Before we begin, it should be noted that the US new diplomacy policy about Cuba is much more important than what this blog post is about. But it is called SPORTSblog, not POLYSCI-blog, so here goes.
President Obama said the U.S. is re-establishing long-broken diplomatic relations with Cuba. This opens doors that were closed for over 50 years. Now, the wealth of baseball talent that has braved unconscionable dangers to come play Major League Baseball, might have new options in front of them. Tony Oliva told ESPN that would mark an end to America's "outdated approach" to the island nation
The problem lies in the idea that players can simply leave Cuba, come to the US, and be eligible for the big leagues. How do they get selected? How much financial resource would teams invest in scouts for that area?
Players that have successfully left Cuba, have had huge impacts on the sport, & the recent salaries reflect that. Arizona recently announced their six-year, $68.5 million deal with Yasmany Tomas. Outfielder Rusney Castillo signed a seven-year, $72.5 million deal with the Red Sox in August, Jose Abreu signed a six-year, $68 million contract with the White Sox last October and Yasiel Puig inked a seven-year, $42 million deal with the Dodgers in June 2012. The saga of Jose Fernandez is the most recent documentation of an athlete’s amazing journey to freedom from Cuban oppression.

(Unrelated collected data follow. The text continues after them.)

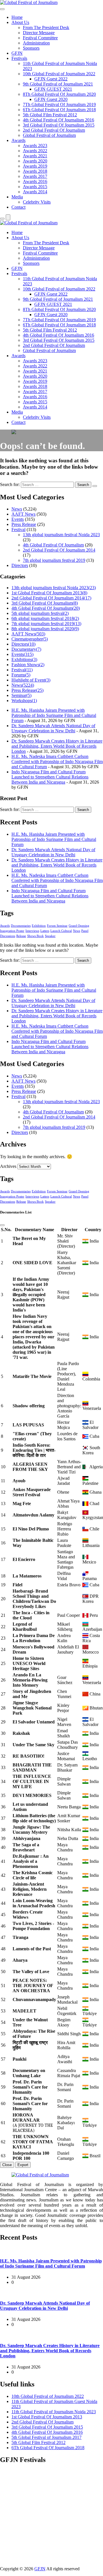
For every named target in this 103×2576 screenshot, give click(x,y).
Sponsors (31, 48)
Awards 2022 (35, 150)
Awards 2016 (35, 181)
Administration (36, 42)
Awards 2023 (35, 145)
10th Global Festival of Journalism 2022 (59, 73)
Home (17, 17)
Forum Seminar (57, 925)
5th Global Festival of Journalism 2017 (46, 2437)
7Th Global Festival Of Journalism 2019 (59, 104)
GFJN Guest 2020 (51, 99)
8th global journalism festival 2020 (45, 628)
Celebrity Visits (37, 202)
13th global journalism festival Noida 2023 (61, 534)
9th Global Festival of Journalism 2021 (58, 84)
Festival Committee (40, 37)
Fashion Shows (27, 664)
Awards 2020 (35, 160)
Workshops (24, 700)
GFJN (17, 53)
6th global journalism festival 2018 (45, 618)
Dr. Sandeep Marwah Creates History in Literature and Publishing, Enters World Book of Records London (56, 746)
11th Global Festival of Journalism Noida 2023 (53, 2411)
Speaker (50, 936)
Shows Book (35, 936)
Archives (8, 1166)
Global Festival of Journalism (49, 135)
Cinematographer (29, 639)
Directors (19, 565)
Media (17, 196)
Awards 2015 (35, 186)
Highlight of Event (30, 680)
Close (7, 2165)
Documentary (26, 649)
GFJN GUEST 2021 (53, 89)
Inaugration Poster (12, 930)
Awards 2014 (35, 191)
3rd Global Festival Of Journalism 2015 (58, 125)
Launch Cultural (61, 930)
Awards (18, 140)
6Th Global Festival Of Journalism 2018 (59, 109)
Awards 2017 (35, 176)
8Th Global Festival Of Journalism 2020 (59, 94)
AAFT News (23, 514)
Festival (18, 529)
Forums (20, 674)
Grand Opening (79, 925)
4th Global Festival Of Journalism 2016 (58, 119)
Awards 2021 (35, 155)
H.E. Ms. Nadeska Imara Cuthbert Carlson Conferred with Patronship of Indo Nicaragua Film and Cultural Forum (57, 761)
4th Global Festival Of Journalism (53, 544)
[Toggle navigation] (2, 9)
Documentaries (21, 925)
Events (17, 519)
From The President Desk (46, 27)
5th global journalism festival (40, 613)
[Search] (2, 218)
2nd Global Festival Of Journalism (54, 130)
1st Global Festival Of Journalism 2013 (49, 592)
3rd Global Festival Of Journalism (44, 603)
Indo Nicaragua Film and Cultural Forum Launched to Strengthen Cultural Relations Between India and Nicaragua (49, 776)
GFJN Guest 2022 (51, 78)
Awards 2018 (35, 171)
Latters (44, 930)
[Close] (2, 1225)
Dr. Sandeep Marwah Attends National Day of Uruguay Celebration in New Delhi (53, 728)
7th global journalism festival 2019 (54, 560)
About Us (20, 22)
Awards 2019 (35, 166)
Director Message (39, 32)
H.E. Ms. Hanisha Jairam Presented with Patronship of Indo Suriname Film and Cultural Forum (53, 715)
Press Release (23, 524)
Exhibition (39, 925)
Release (21, 936)
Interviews (32, 930)
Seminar (21, 695)
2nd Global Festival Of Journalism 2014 (59, 550)
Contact (18, 207)
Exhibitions (24, 659)
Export (22, 2165)
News (16, 509)
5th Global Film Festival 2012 (50, 114)
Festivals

MLB issued a statement Wednesday shortly after President Obama’s proclamation.
"Major League Baseball is closely monitoring the White House's announcement regarding Cuban-American relations. While there are not sufficient details to make a realistic evaluation, we will continue to track this significant issue, and we will keep our Clubs informed if this different direction may impact the manner in which they conduct business on issues related to Cuba."
So there’s still time.
Since 2002, the sport has had the subject of a WorldWide Draft on the bargaining table. Every labor negotiation the subject is discussed, & then shelved because there were more pressing issues at the time. In ’02, the sport was on the brink of the strike. I remember talking to then negotiator, now Commissioner-elect Rob Manfred about the decision that was made to shelve talk of a worldwide draft because there were simply more pressing issues.
The MLBPA issued this statement as well.
"We will watch this situation closely as it continues to unfold and we remain hopeful that today’s announcement will lead to further positive developments."
Since then, there has been a stronger relationship with the MLBPA, & the sports’ revenues have all hit all-time highs, now is a time to begin negotiations for a new, worldwide draft. It should begin immediately. Set up some structure, so when the floodgates open, America’s “National Pastime” can be ready.
Something I have never said publicly before. My father was born in Cuba. My whole paternal family is from there. My late grandparents were very passionate about their Cuban heritage. They fled the country before Castro took over. They left easier than any athlete. Their struggle is something I have followed very closely.